Is there such a thing as truth?

OK. How about this.

People search for answers. That's an inarguable point. Does the search imply the existence of answers? Maybe, and maybe not. Maybe there really are no answers, and what we think are answers are only temporary statements just waiting to be invalidated by what we don't yet know, or don't fully understand.

Yet if that is the case, we admit that better answers have to exist, even if they themselves are temporary and insufficient answers.

The search for answers could be
a) circular
b) random
c) bifurcating
d) directed

Am I missing anything?

Does the reality that temporary or working answers exist suggest that Truth exists? Yes, I think so. I've only re-phrased what Kitty says, but I think it's quite indicative that even the people who say there is no Truth are searching for better answers. Our behavior betrays or belies anything we say.

So is our behavior a coping mechanism? Is it fueled by a natural desire that is *good*, for lack of a better word?

I don't have any inherent fear or loathing of accepting a premise that I can never actually possess or confine. Truth would be greater than all of us. Truth can not be scientifically measured or controlled, or bottled. This didn't bother countless philosophers, who happily deduced the existence of Truth without fretting about human insufficiencies.

Working solution? Who cares what people believe, what people do speaks volumes. We all act like we believe in the existence of Truth, so quit apologizing about it. :)

-Elliot
 
69dodge said:
Isn't that what "contradictory" means---namely, that two contradictory statements cannot both be true? That's what I always thought it meant. What do you mean by the word "contradictory"?

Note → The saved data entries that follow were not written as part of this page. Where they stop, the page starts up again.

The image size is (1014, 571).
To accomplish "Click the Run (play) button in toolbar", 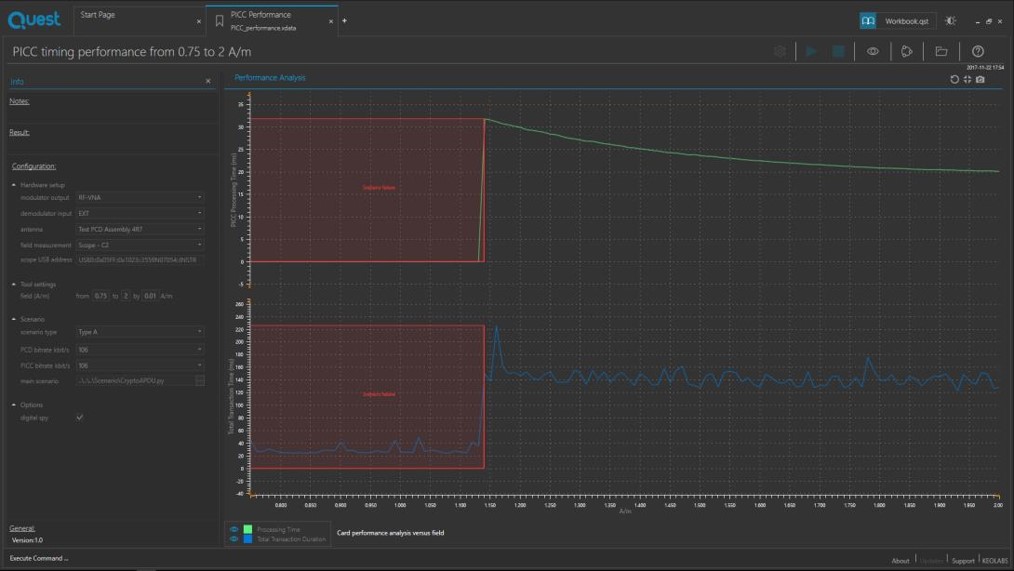I will click(811, 51).
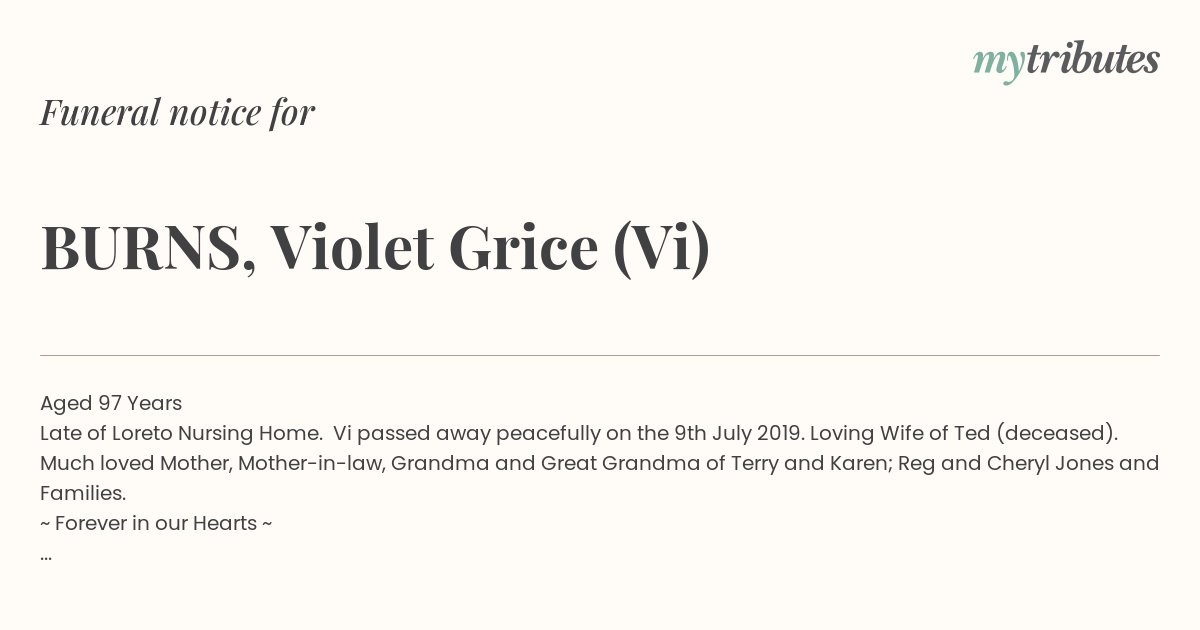The width and height of the screenshot is (1200, 630).
Task: Click 'Loving Wife of Ted (deceased)' text
Action: [964, 433]
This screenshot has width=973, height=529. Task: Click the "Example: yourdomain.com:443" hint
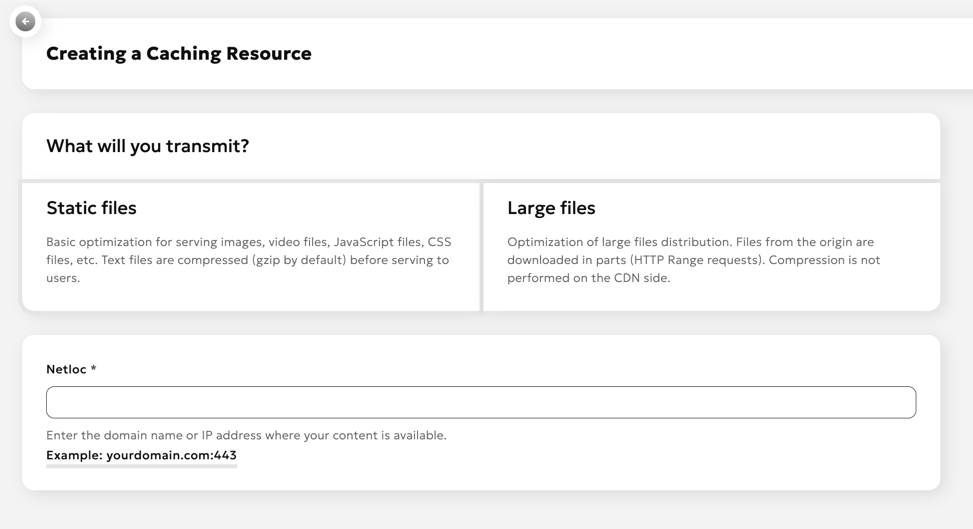[x=141, y=455]
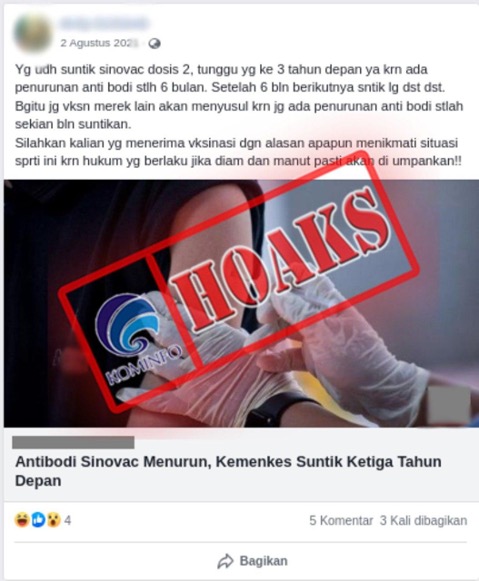Open the Antibodi Sinovac Menurun headline

(228, 471)
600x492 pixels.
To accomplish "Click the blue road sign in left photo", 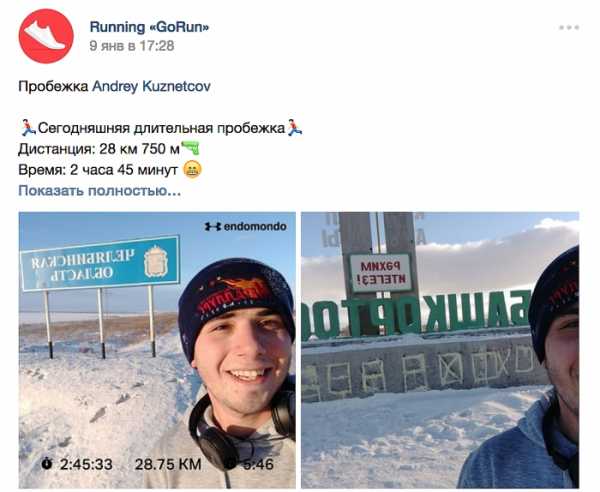I will pos(100,264).
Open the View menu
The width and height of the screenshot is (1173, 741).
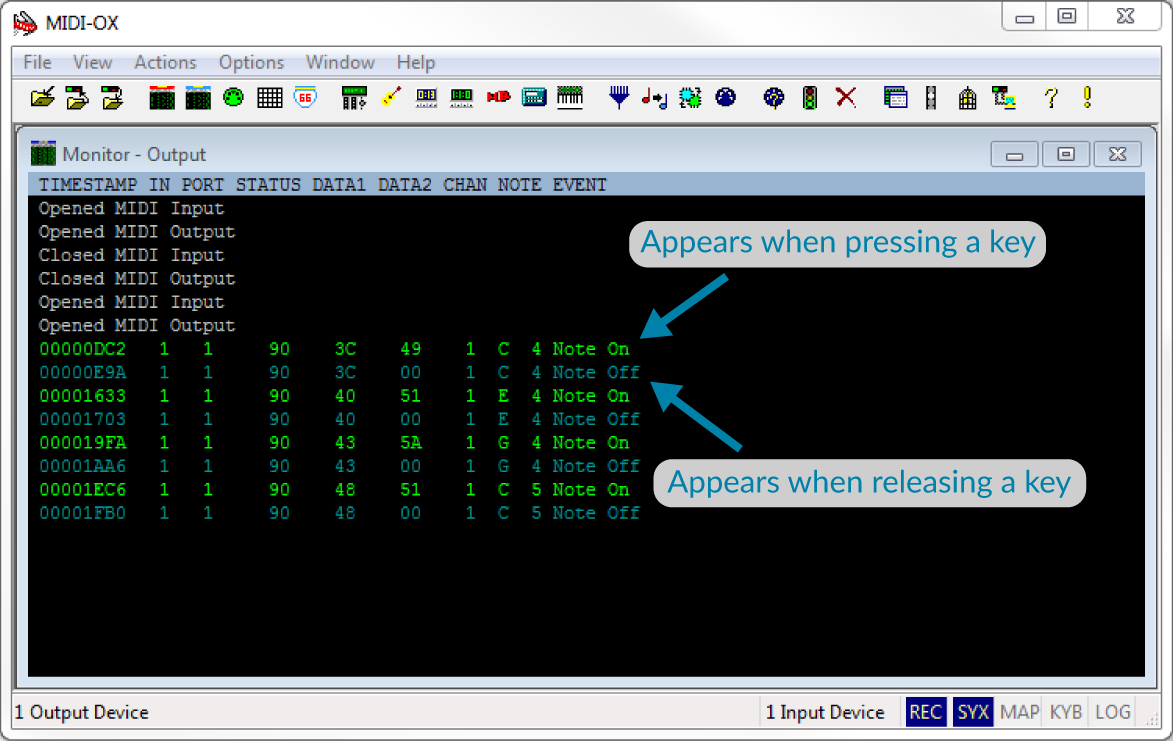coord(92,62)
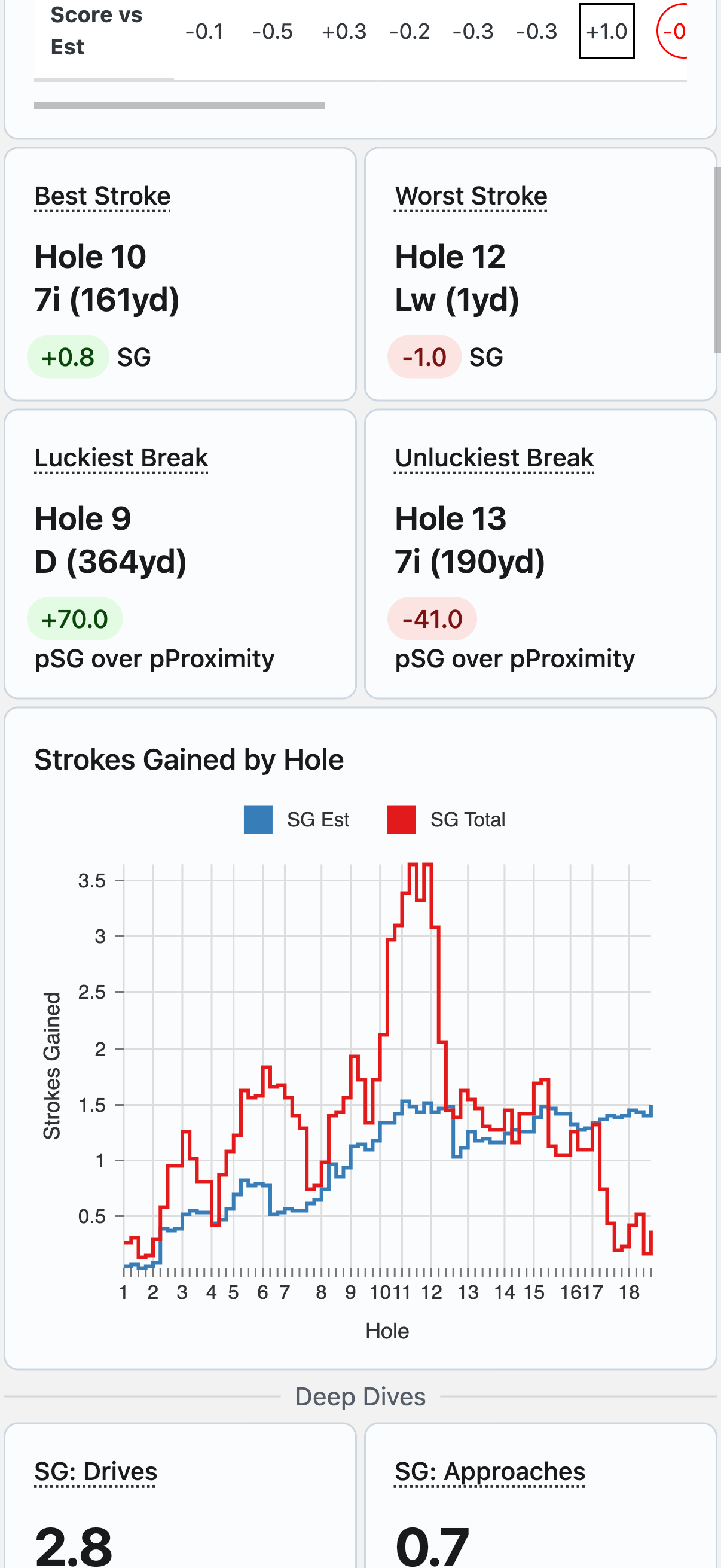Click the -41.0 pSG badge under Unluckiest Break

tap(432, 618)
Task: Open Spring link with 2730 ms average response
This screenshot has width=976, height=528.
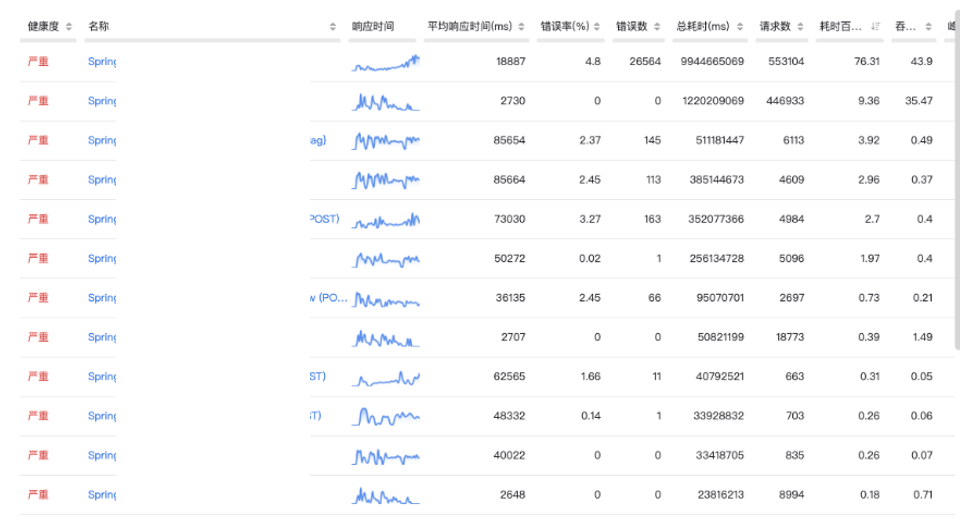Action: pyautogui.click(x=102, y=101)
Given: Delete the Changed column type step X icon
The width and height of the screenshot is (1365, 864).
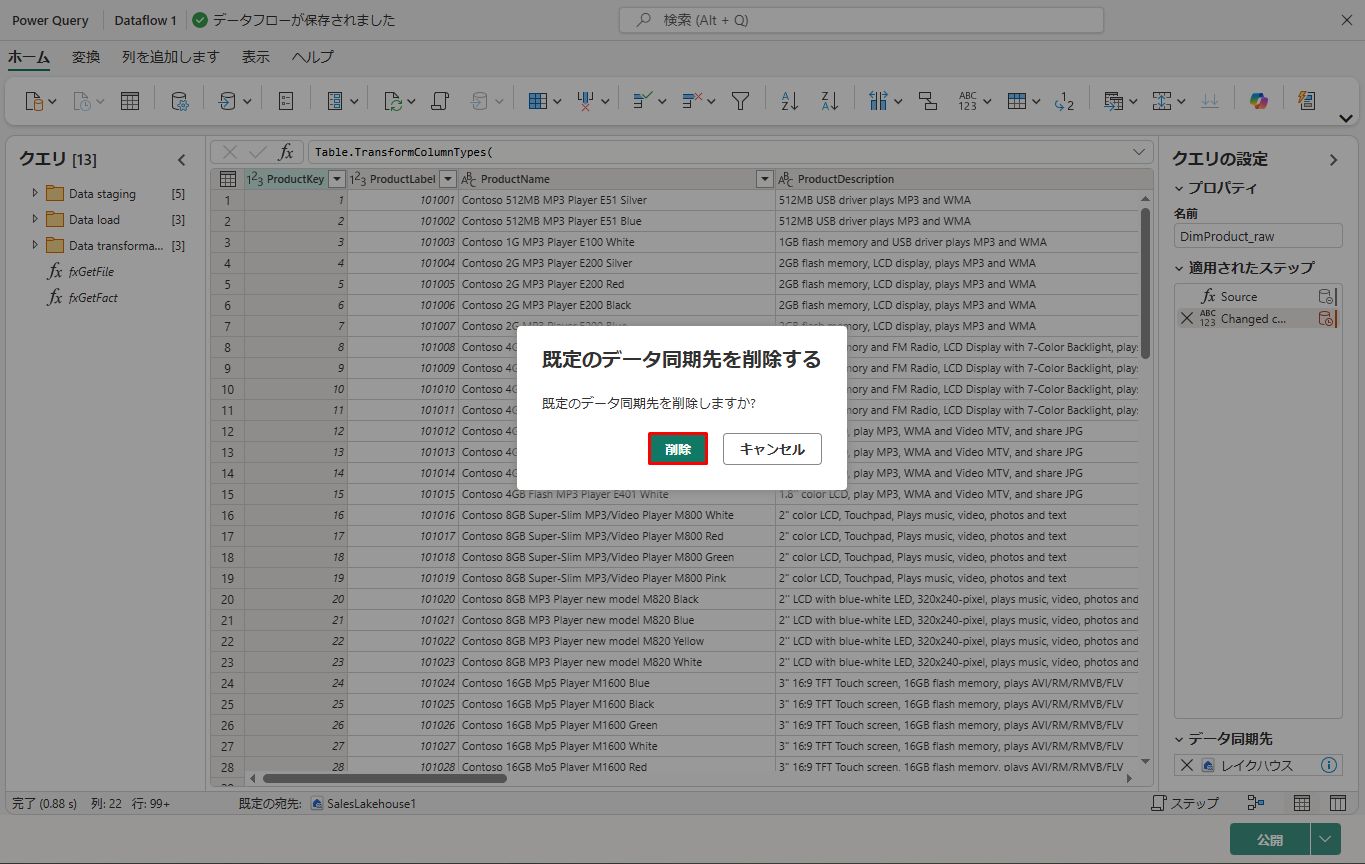Looking at the screenshot, I should [1187, 319].

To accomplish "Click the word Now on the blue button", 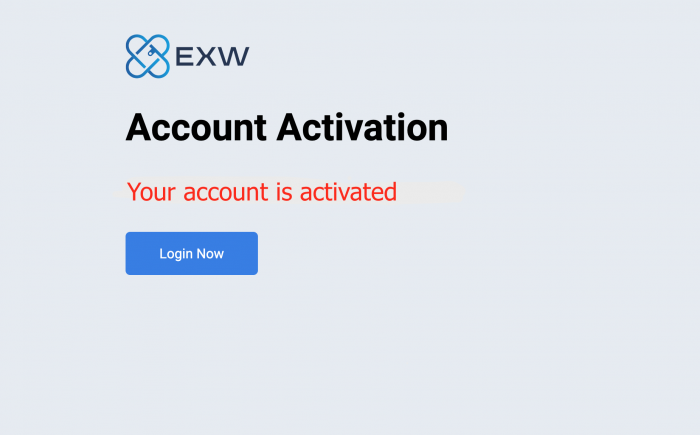I will pyautogui.click(x=210, y=254).
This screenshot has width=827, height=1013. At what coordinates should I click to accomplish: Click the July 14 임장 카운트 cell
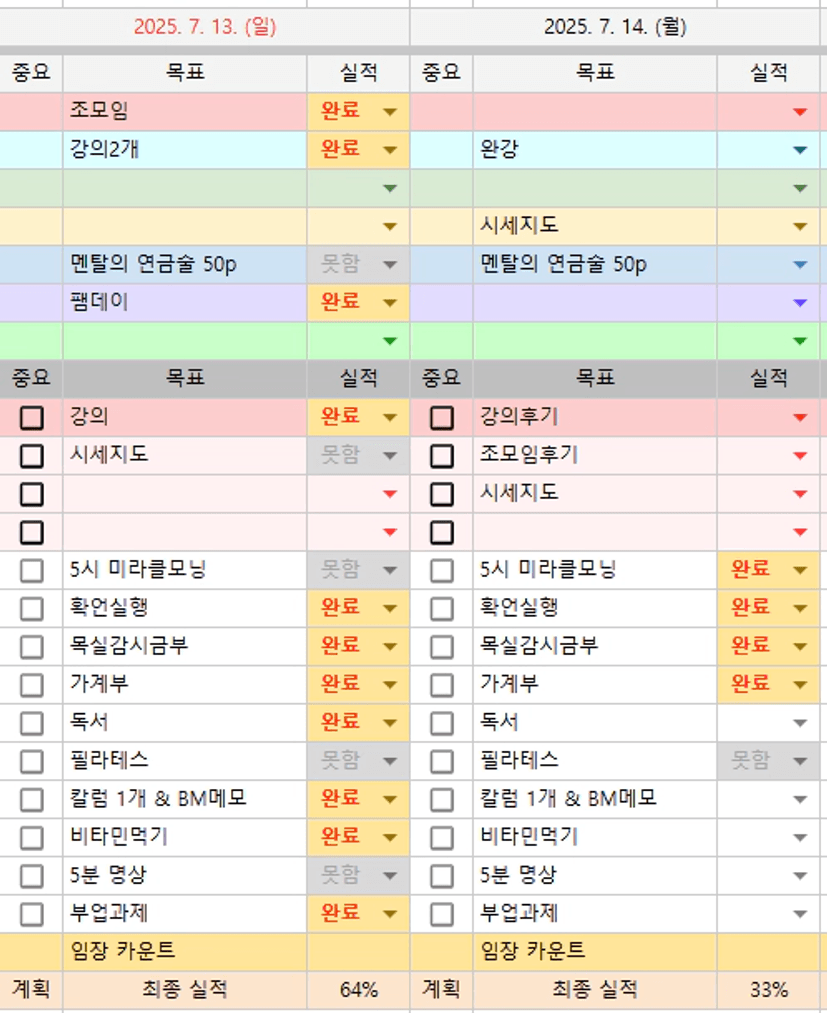tap(594, 951)
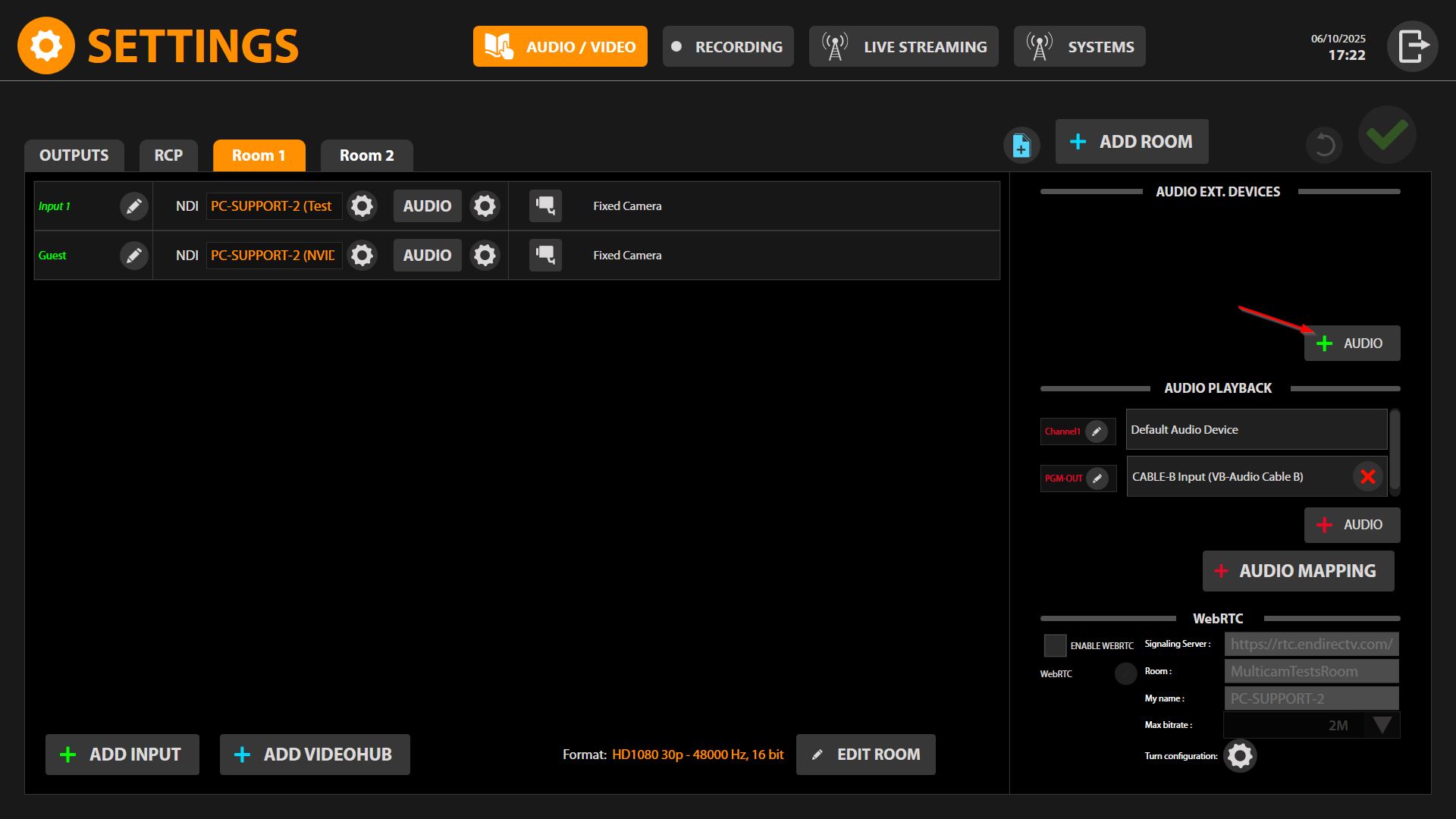Screen dimensions: 1456x819
Task: Remove CABLE-B Input with red X
Action: click(1368, 477)
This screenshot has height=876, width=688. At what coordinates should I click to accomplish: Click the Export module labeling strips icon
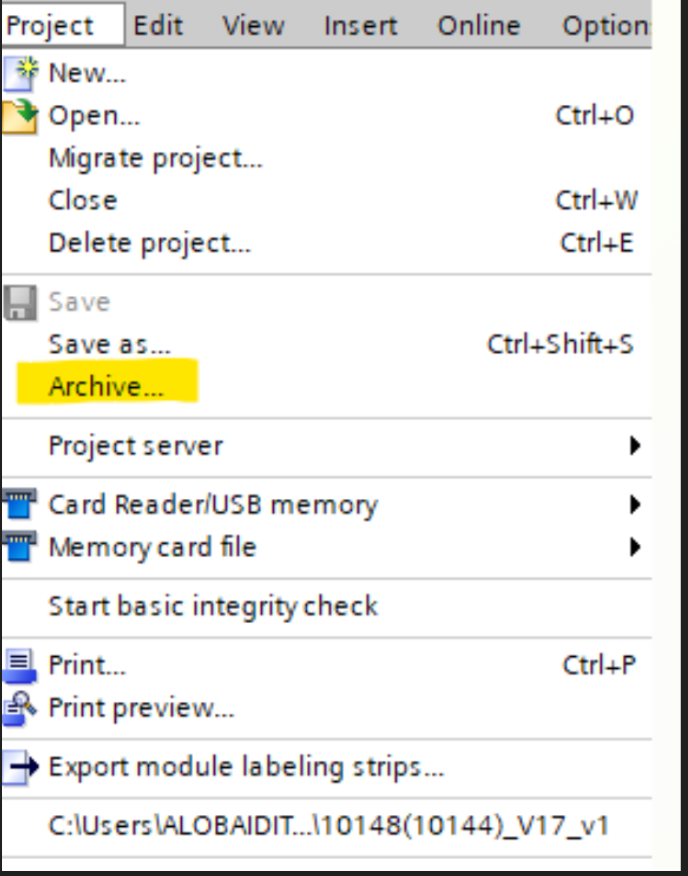click(x=20, y=768)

Not always; in more formal contexts, "contradiction" can also mean
a set of statements from which "nil" can be derived, or a set of
statements that can be proven equivalent to "A ^ not-A," etc. There are a lot of logical systems that take the notion of contradiction a lot more seriously than simple binary yes/no.
 
new drkitten said:
Not always; in more formal contexts, "contradiction" can also mean
a set of statements from which "nil" can be derived, or a set of
statements that can be proven equivalent to "A ^ not-A," etc. There are a lot of logical systems that take the notion of contradiction a lot more seriously than simple binary yes/no.

Intriguing ... I'd like to learn more.

Have you got an example? Author/reference?